Chapter Text
Tonight was the night I realized I deserved better. Tonight, I’m sitting alone at Au Pied de Cochon, a name I butchered so many times trying to convince my boyfriend to settle on the reservation before the trip. Tonight I’m alone, having oysters at a fancy ass french restaurant, trying to see how he even finds these good. Tonight is my fucking birthday.
To be fair, I don’t know what I expected. On June 23rd, 2001 my parents named me Mei-Ling Yang in Kaohsiung, Taiwan before having two other boys years down the line and leaving it at that. Every year, I always thought my birthday was going to be this big event where everyone was finally going to listen to the little hints at what I wanted. The showing of screenshots and downloaded videos of cats, the pointing at keyboards in music-store displays; maybe this year was the year the people I loved would possibly care enough to pay attention. But alas, just like every year, it was always the same. A book to help me with my studies, a new backpack to go to tutoring, new shoes for school and only for school. Nothing I genuinely found interesting. But what was I to say? No, thank you? Absolutely not. So I smiled and giggled and squealed seeing the plethora of things to help me for the future but nothing that helped me in the present.
I couldn’t believe I expected anything different from a boyfriend. While getting ready, I see him laying down on the raggedy hotel bed and start to think: Is this fucker seriously not getting ready 20 minutes before our reservation?
Obviously I don’t say that so instead I say, “Honey, when do you plan on getting ready? I don’t want to be late for the reservation.” Sweet, unsuspecting.
“Oh,” Oh? “I didn’t see the time, I’ll get ready in a second.”
“Well, remember you said you wanted to take a shower after the walk today so, I just want you to give yourself enough time to-”
“Jesus, would you stop bitching me around?”
Silence.
What? “What?”
“Seriously, you’re always trying to make me do this, make me do that. It’s honestly pissing me off at this point. You know I didn’t even want to go to this stupid restaurant.”
I could feel the tears starting in my eyes already because is this man seriously calling this occasion stupid ?
“How could you say that? It’s my birthday, I just wanted it to be special.”
“God, see you always make these things seem way bigger than they actually are-”
“Hun, it’s literally my birth-”
“That too! Stop calling-”
You get the point. I ended up walking out of the hotel room half yelling and half realizing that other people stay here but at that point, I couldn’t care less. Somehow, checking in the huge mirrors in the hotel lobby, I managed to get out of there looking half-decent. You know what , I thought to myself, I’m going to walk my pretty-ass-self to that restaurant and eat my goddamn birthday dinner .
And here we are. When I first sat down, I thought he’d have the decency to show up and reconcile so I kept his plate and glass but at some point, I just told the waiter to take them away. Now it really did look sad. Luckily, this is France so they allow smoking indoors and I’m near a window anyway so I pull out a cigarette, light it, and decide to people watch.
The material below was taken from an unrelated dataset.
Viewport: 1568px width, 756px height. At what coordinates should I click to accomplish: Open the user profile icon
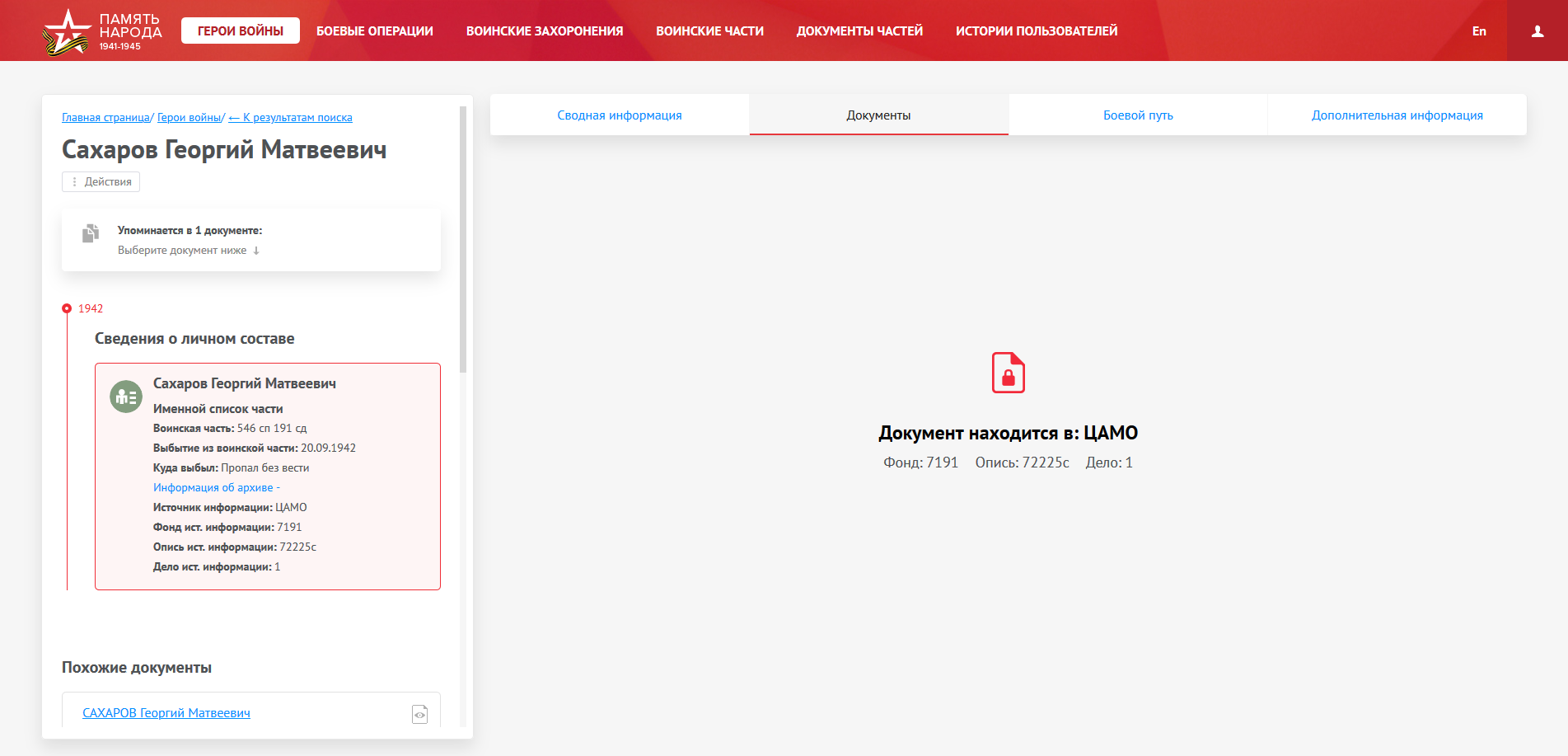(1537, 31)
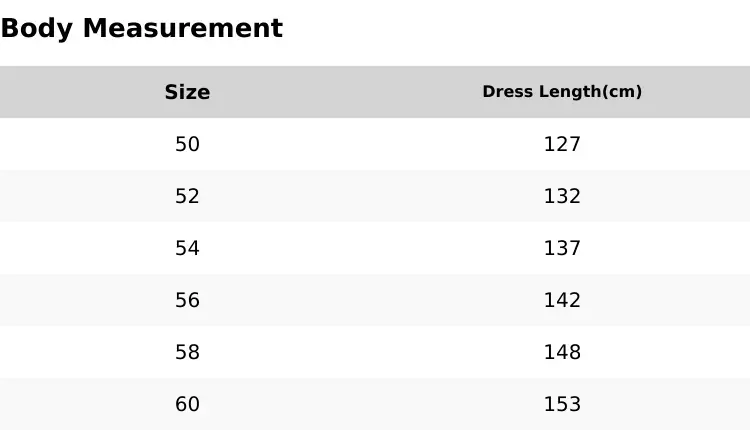
Task: Select the Dress Length(cm) column header
Action: pos(562,91)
Looking around some more and swishing around my glass of wine I hear the chair in front of me scrape against the floor. No way, I think, but as I look up, a very tall woman is now sitting across from me, waving the waiter over.
“Do you know what’s good here?” She says as she’s swiping through the menu just given to her.
“Um,” I mumble. “Well, I heard the steak is good,” I quietly say, putting out my cigarette.
She looks up at the food I had ordered, oysters, and moves her eyes up at me with a raised eyebrow. “You got the oysters though?”
I awkwardly laugh at that because, well, true that suggestion didn’t match with the evidence in front of us. “Yeah, well, I thought they’d be good.”
“Are they?”
“No- no, not really.”
“Well,” she decides suddenly slapping shut the menu, “Let’s get you that steak.”
“Wait- what?” I can’t get much of anything out before this stranger is now ordering what seems to be 2 steaks - one medium, one medium-well - and another bottle of wine.
During that my brain has somehow seemed to calm down enough in order to actually register the specimen in front of me. She’s clearly super tall, even while sitting, and she has gorgeous dark skin that somehow glows under the candle light that emits inside the restaurant. She wears her hair in long, dark braids with shorter ones framing her face. And her face, wow, she’s flashing a smile that just shows how much power she has behind her words and the confidence she has in herself. The kind of smile that if you walked past it on the sidewalk you’d have to pause and look back to make sure it was actually real. My eyes drag down to her quite formal outfit. She has a button-down dark red shirt on with some of the top buttons undone, with a light pink vest over it. Her wide-legged pants are the same color pink and she has darkest pair of mary-janes I’ve ever seen. As she turns to look back at me I realize the two silver rings on her bottom lip.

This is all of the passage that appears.